RJD wary of Nitish-Cong proximity

Jaswinder Singh Baidwan

Akhran da mureed
Staff member
The JD(U), which is spearheading the grand alliance against the BJP-led-NDA for the Bihar Assembly elections, will fine-tune Congress’ poll strategy. This will be under vigil of state Chief Minister Nitish Kumar who is the alliance’s leader for the poll campaign.
Sources say this is being looked at with suspicion by RJD supremo Lalu Yadav, whose relationship with the Congress leadership was on a chill on account of it growing proximity to Kumar. The RJD and the Congress are part of the alliance.

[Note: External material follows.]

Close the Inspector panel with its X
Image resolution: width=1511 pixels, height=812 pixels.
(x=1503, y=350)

Indications are that the Congress factor, which has already cast a shadow on the relationship between the JD-U and RJD, is set to linger in the coming days. Yadav refused to attend the Congress rally addressed by Rahul Gandhi yesterday in West-Champaran in the state.

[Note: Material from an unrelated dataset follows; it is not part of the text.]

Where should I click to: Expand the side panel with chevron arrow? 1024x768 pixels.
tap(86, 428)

This compelled Kumar to skip the event in order to avoid public perception of his differences with Yadav regarding the Congress which would have brought discredit to their alliance and helped the BJP.
The RJD’s wariness stems from the allotment of 40 Assembly seats to the Congress in the seat-sharing formula. The Congress had won only four of a total of 243 seats in state in the last Assembly elections.

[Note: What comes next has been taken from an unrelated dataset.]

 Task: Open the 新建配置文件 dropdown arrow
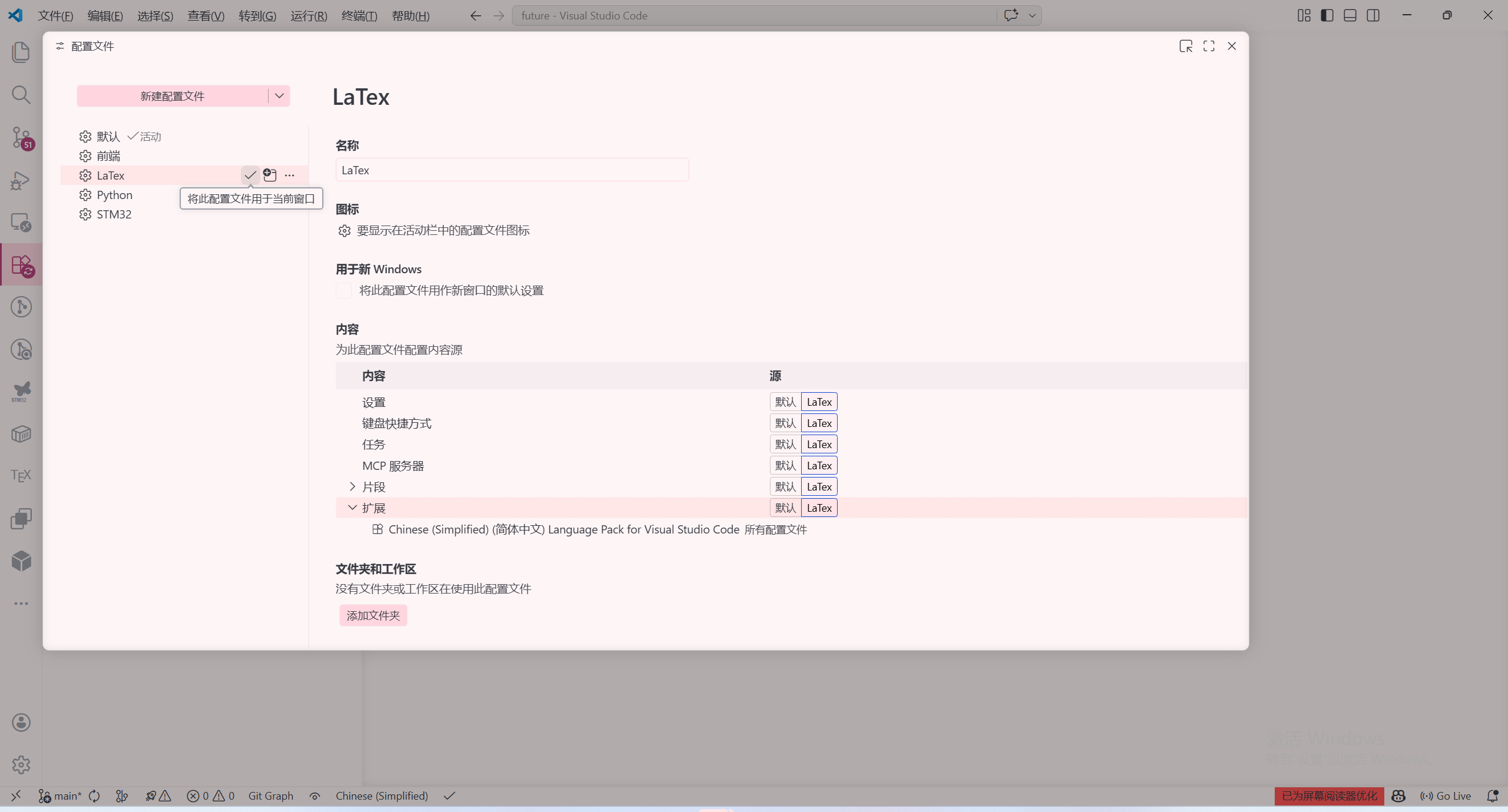coord(279,96)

Kumar had put his foot down in favour of the Congress, which was the major reason for Samajwadi Party of Mulayam Singh Yadav breaking away from the alliance and forming a Third Front with other parties. Mulayam was the head of the Janata Parivar of which the JD-U and RJD were pivots.
Although the RJD was playing down the issue as the campaign for the elections had started, it holds Kumar responsible for virtual disintegration of the Parivar and possible split in anti-BJP votes.
The RJD feels the Nitish-Congress proximity will allow the JD-U have an upper hand in the alliance as it will provide it a larger space to manoeuvre, post elections.
The RJD and JD-U had theoretically accepted each other as equal partners in the alliance by providing themselves with 100 seats each for impending elections. The seats, however, had not been identified.
The JD-U and the RJD were yet not able to sink their differences over identification of majority of the seats for themselves.
Reports suggest Yadav has thrown a fresh spanner in the talks for seats identifications by demanding exchange of at least 20 seats which the JD-U won in the last Assembly elections and which were its strong holds.